§ AIM OF THE EXERCISE:
Extract all lines in the data that contain the word "showing".
(RECORDS SHOWN Opens)
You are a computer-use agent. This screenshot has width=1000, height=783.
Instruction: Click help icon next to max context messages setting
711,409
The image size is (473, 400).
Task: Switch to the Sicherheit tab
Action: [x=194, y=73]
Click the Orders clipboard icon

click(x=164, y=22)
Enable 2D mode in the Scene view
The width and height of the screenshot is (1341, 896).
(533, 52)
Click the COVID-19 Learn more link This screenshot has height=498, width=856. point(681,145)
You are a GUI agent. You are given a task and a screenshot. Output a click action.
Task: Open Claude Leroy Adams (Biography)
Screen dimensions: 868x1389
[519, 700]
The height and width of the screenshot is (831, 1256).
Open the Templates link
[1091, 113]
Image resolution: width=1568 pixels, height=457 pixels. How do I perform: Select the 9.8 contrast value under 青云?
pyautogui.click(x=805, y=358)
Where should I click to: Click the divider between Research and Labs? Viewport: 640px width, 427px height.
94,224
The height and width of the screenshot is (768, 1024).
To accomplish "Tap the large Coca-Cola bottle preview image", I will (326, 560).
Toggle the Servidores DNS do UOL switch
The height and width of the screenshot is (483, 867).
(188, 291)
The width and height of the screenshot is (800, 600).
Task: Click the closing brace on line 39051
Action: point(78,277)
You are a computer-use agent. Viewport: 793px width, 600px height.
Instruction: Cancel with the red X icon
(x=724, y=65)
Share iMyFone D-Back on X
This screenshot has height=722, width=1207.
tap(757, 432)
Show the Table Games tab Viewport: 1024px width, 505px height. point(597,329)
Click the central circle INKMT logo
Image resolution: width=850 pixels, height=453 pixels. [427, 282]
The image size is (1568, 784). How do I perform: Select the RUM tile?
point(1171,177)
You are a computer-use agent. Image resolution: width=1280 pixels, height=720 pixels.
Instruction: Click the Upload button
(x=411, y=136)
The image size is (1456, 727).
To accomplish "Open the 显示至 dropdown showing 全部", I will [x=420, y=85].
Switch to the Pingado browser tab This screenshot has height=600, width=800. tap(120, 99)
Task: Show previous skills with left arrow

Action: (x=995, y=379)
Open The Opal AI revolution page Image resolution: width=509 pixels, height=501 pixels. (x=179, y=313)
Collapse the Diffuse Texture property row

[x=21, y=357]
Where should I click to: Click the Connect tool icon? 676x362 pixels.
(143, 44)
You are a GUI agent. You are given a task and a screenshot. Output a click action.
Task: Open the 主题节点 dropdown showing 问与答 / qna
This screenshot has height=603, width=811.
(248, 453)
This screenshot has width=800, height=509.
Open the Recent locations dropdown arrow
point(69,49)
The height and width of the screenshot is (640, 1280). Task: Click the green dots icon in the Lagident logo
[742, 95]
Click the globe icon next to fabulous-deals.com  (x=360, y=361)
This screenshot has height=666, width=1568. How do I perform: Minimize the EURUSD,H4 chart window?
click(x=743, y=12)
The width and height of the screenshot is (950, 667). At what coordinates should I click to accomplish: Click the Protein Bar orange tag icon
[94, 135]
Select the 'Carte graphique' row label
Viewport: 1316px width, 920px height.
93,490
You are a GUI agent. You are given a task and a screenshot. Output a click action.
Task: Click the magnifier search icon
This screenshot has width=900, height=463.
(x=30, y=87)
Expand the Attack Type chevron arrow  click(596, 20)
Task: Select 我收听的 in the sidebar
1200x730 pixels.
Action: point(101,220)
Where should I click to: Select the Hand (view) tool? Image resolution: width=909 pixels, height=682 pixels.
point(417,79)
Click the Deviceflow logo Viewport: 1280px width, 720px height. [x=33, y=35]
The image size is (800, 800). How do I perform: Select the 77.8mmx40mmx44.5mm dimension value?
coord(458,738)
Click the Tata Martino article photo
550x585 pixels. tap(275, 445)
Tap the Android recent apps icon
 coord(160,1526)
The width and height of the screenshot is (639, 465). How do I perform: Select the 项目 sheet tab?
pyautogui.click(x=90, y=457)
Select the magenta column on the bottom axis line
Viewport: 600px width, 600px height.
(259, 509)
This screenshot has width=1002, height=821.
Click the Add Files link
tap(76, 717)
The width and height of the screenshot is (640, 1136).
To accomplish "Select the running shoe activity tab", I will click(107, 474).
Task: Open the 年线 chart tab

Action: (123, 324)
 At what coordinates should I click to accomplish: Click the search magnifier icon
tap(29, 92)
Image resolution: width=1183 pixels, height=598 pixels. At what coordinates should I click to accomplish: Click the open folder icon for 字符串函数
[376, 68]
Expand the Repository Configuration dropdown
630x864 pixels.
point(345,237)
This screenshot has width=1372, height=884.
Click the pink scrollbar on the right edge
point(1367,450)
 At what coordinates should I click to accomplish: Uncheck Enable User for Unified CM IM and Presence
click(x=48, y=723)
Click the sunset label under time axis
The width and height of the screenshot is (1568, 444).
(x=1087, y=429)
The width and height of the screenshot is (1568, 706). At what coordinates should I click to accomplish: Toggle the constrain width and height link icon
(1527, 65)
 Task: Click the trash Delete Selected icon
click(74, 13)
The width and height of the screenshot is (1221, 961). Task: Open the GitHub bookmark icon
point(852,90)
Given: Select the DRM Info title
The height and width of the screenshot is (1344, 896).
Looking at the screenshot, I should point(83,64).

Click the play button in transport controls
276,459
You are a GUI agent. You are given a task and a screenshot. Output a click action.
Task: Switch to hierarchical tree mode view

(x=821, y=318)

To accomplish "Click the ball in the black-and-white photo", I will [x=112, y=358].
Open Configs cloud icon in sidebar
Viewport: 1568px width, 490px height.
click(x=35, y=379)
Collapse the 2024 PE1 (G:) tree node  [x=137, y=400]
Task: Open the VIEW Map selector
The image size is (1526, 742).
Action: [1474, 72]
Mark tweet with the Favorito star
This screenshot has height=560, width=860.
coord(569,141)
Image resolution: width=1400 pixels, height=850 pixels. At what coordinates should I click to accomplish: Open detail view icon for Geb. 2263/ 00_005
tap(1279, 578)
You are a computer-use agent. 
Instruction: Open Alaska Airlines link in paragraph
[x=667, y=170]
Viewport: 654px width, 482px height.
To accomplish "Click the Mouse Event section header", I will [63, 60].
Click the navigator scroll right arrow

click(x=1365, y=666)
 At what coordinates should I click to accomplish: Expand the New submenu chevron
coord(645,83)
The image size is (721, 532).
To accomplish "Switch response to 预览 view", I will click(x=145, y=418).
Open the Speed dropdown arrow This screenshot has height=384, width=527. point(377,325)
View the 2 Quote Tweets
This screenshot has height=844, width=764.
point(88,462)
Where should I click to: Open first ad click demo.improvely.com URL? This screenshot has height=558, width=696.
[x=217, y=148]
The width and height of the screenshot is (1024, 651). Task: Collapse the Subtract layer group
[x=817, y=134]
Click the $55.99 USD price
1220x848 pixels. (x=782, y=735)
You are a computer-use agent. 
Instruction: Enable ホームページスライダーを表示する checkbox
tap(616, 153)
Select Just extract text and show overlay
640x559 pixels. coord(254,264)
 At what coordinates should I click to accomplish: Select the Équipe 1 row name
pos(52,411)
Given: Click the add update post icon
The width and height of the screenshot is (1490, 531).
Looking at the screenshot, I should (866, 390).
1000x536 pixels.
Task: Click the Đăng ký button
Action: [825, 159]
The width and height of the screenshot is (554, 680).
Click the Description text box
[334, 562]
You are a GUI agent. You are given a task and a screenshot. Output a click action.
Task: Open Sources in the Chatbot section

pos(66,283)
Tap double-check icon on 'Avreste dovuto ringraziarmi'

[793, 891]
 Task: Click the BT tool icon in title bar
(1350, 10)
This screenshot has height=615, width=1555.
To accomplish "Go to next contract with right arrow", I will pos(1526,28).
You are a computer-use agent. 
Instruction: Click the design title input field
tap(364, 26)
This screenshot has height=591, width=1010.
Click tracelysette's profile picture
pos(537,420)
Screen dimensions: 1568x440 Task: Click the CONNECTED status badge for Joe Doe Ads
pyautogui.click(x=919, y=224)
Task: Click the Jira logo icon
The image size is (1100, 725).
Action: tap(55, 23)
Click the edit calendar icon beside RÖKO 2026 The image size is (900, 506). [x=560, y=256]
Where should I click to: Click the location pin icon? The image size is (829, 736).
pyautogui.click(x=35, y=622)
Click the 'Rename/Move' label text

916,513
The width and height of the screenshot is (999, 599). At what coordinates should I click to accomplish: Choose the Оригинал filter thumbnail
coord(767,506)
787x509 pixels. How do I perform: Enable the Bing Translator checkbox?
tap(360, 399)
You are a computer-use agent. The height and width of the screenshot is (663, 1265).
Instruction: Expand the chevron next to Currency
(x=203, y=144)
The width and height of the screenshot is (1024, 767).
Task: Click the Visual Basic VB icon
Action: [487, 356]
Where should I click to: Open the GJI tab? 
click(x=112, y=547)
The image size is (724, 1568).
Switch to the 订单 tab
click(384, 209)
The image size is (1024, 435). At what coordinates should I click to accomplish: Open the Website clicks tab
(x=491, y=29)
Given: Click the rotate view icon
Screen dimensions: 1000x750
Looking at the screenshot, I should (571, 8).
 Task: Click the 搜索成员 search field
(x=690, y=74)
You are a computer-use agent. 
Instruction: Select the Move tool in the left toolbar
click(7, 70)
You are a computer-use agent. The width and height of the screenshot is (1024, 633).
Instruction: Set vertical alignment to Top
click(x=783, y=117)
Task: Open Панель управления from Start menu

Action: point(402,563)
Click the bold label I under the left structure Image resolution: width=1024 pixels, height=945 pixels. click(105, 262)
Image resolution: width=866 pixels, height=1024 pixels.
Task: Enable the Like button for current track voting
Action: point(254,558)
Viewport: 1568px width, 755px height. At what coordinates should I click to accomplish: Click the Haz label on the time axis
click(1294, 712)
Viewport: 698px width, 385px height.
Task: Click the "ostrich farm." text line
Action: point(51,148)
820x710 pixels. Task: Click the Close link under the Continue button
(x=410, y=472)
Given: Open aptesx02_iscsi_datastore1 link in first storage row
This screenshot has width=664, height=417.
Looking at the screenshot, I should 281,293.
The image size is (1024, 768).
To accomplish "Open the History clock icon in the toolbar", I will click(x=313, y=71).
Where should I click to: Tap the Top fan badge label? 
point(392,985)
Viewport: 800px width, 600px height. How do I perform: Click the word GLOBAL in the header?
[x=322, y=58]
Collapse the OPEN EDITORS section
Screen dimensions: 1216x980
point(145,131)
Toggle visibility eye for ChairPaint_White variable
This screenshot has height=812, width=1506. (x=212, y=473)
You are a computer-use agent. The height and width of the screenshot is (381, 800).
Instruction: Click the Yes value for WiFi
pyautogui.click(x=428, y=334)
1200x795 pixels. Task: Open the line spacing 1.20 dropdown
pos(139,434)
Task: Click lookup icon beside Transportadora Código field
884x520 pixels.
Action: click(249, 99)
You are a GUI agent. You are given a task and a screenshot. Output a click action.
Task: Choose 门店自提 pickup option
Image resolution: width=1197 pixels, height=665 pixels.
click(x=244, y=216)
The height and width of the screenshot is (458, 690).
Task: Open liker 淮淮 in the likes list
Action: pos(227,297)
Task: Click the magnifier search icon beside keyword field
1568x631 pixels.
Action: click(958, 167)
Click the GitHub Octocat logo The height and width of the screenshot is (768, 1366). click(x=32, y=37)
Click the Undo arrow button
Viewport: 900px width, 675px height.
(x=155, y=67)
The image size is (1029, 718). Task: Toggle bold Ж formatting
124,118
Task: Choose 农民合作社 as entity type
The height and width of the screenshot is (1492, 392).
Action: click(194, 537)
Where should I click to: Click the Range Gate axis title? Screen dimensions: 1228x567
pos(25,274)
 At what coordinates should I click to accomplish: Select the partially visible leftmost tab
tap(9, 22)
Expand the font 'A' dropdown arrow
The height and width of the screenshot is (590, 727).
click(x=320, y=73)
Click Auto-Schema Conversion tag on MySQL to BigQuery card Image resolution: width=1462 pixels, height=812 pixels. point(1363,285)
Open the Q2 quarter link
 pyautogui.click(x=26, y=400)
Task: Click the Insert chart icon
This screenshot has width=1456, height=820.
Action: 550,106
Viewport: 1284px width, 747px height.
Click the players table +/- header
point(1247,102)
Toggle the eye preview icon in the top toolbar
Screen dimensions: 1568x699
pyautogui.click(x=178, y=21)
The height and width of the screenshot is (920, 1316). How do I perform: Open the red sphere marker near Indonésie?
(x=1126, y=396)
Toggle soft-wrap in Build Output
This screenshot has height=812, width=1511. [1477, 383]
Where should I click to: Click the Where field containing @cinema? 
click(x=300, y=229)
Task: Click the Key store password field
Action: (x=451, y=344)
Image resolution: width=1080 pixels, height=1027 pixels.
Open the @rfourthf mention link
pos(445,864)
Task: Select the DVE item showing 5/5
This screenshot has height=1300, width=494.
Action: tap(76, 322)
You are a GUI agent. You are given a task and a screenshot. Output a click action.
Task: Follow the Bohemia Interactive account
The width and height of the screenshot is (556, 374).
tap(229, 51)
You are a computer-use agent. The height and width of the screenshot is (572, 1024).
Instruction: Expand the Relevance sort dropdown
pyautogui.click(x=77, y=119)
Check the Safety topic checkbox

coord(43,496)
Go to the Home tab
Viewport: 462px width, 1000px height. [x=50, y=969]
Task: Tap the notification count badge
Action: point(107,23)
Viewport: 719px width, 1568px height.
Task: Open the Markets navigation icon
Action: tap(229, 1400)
(RECORDS SHOWN Closes)
§ OUTPUT OF THE EXERCISE:
To accomplish "Open the 显示至 dropdown showing 全部", I will [x=420, y=85].
Task: Open the 主题节点 dropdown showing 问与答 / qna
Task: Select the DVE item showing 5/5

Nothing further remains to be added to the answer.